I’m struggling with my LLM intermittently outputting markdown when I specifically asked for JSON. Can I use Guardrails AI to strictly enforce a schema? I want the guard to automatically re-prompt the model if the formatting is incorrect so my downstream API doesn't crash on a parsing error.
3 answers
This is actually one of the core strengths of the framework. By using a RAIL spec (which is XML-based), you can define the exact structure of the JSON you expect, including types like 'string', 'integer', and even nested objects. When the LLM provides an output, Guardrails AI attempts to parse it against your schema. If it fails, the 're-ask' mechanism takes over. It sends the error message and the original prompt back to the model, telling it exactly where the JSON was malformed. This usually fixes the issue in a single retry. It’s much more reliable than just relying on system prompts alone, which LLMs often ignore when they get creative.

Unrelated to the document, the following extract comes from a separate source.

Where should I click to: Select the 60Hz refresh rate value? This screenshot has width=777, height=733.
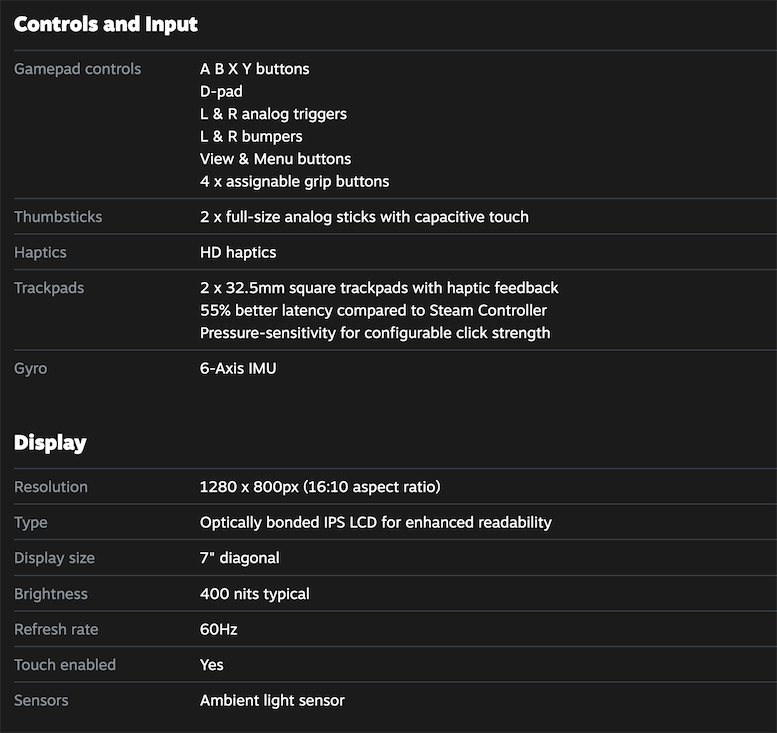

Does the re-prompting significantly increase your token usage? I'm worried about the cost of multiple retries for complex schemas.
You should also check the pydantic integration. It lets you define your guards using standard Python classes, which is way more intuitive for most developers.
Diane is right! Pydantic makes the schema definition part so much cleaner compared to the old XML RAIL files.
It does add to the cost, but it's usually cheaper than a manual support ticket when an API call fails. In my tests, about 95% of formatting errors are fixed in the first retry. For very complex schemas, I recommend using the 'Fix' strategy where the guard tries to programmatically close missing brackets or quotes before resorting to a full re-prompt to the LLM.